In vivo efficacy of liposomal bortezomib in mice bearing pMM patient-derived xenografts. (A) Experimental design. Six weeks after patient cells inoculations into 4 separate scaffolds per mouse, animals were randomized based on baseline BLI signals on day 0. Animals were treated twice weekly for a total of 5 injections (ie, day 0, 3, 7, 10, and 14). BLI was performed on the day of first injection (day 0) followed by once weekly up to 8 weeks after treatment initiation. (B) Tumor growth curve. BLI images were analyzed to obtain luminescence intensity as counts per min/square centimeters (cpm/cm²). Percentage tumor growth was calculated relative to day 0. Statistical analysis was performed using nonlinear regression using exponential growth equation. Free and liposomal bortezomib showed tumor growth reduction at treatment regimen of 0.5 mg/kg. Liposomal bortezomib showed a great difference in tumor growth delay compared to free drug and all other treatment groups. Arrows represent treatment days. Data is presented as mean ± SEM. (C) Bioluminescence images. Mice were inoculated with luciferase marked patient derived cells into the human bone containing scaffolds. Six weeks after tumor cells inoculation, animals were treated with PBS, free bortezomib and liposomal bortezomib 0.5 mg/kg. All treatments were given twice weekly via the tail vein, total of 5 injections. Bioluminescence imaging (BLI) was performed weekly. BLI images on the right side of the animals are shown.

Taken together, liposomal bortezomib outperformed free drug in both xenograft models tested by remarkably improving therapeutic efficacy and enhancing the survival of animals. Although only a marginal improvement in drug accumulation was seen in tumor-bearing scaffolds and bones, an overall higher drug exposure and bioavailability was noted in case of liposomal bortezomib (increased C_max and AUC) as compared to free bortezomib, resulting in a 7-fold higher plasma concentration up to 24 hours. This might be key to the difference in the efficacy that we have observed here. Importantly, in clinical practice bortezomib is currently given subcutaneously and not intravenously in order to reduce toxicity, mainly peripheral neuropathy, while maintaining efficacy. This reduction in toxicity has been attributed to the lower C_max achieved by the subcutaneous route.^16,17 In this current preclinical study, the higher C_max for liposomal bortezomib, however, should not be interpreted as indicative for an increased potential of peripheral toxicity. The C_max of the liposomal formulation is a result of total drug in the circulation, that is, free bortezomib plus liposomal-encapsulated bortezomib. At the time of the C_max the majority of circulating drug is liposomal-encapsulated and, therefore, not being exposed to healthy tissues, reducing the chance of systemic toxicity, but also prevented from rapid clearance, hence, the higher C_max.
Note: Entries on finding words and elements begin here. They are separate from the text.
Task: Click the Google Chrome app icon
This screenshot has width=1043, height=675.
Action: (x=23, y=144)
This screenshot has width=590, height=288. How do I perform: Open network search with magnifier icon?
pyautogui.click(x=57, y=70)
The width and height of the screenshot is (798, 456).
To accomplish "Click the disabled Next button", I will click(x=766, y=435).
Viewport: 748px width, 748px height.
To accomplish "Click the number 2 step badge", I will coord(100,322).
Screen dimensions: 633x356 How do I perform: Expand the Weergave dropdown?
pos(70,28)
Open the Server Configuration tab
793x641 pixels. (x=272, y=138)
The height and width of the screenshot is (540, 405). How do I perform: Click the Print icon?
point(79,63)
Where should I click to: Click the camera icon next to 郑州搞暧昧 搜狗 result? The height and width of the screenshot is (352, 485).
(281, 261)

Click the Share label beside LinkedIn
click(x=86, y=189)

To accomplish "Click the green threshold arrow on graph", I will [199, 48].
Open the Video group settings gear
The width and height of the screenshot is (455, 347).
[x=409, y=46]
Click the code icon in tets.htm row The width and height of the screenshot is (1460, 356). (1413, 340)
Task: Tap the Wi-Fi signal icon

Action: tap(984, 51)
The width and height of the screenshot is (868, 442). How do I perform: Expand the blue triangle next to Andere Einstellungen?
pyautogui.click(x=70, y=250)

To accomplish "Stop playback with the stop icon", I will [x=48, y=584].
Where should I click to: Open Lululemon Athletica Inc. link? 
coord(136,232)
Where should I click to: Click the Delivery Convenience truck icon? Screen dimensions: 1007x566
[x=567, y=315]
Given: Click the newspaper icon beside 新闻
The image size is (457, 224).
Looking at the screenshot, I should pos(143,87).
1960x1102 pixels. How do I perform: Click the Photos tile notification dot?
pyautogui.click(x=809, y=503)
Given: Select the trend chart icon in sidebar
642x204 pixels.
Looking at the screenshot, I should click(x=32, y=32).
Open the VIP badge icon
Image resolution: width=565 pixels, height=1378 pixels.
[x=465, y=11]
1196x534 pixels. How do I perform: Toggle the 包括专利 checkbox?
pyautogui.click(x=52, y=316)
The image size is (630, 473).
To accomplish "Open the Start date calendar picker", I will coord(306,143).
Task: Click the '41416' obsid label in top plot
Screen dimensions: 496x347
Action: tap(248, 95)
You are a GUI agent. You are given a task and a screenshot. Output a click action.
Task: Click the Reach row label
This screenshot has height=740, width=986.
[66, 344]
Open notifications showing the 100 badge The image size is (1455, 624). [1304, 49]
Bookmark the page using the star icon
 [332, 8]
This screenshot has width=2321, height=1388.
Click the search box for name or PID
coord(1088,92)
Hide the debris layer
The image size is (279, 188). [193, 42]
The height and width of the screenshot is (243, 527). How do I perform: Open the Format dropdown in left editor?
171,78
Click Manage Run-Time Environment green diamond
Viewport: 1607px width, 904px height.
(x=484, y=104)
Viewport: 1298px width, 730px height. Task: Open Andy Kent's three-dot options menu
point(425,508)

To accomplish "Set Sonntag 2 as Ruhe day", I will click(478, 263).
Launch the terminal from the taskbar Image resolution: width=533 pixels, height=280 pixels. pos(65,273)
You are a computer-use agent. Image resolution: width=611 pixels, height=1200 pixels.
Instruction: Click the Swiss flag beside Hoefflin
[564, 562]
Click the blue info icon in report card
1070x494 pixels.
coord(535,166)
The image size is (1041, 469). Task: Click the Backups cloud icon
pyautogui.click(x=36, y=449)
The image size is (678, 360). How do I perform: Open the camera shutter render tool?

To our knowledge this is the first time that complete tumor regression is shown by liposomal bortezomib therapy in a clinically relevant mouse model of multiple myeloma. Moreover, the results show that liposomal encapsulation of bortezomib exerts a striking therapeutic efficacy compared to the free drug. Liposomal bortezomib could be further exploited in clinical settings for MM treatment and has potential to be implemented to the existing treatment regimens, especially for the frail patients.

Sources of Funding

This work was partly funded by Netherlands Organization for Scientific Research (NWO) High Tech Systems & Materials grant number 13312.

Disclosures

AKD and SNM are employed by Sun Pharma. JMM is CEO at Enceladus Pharma. JDdB and HY are stock owners of Kuros Biosciences AG and Scinus Cell Expansion BV. TM, ACMM and RWJG received research support from Takeda and Janssen Pharmaceuticals. TM also received research support from Novartis, Genmab, Onkimmune, Gadeta, and Aduro Biotech.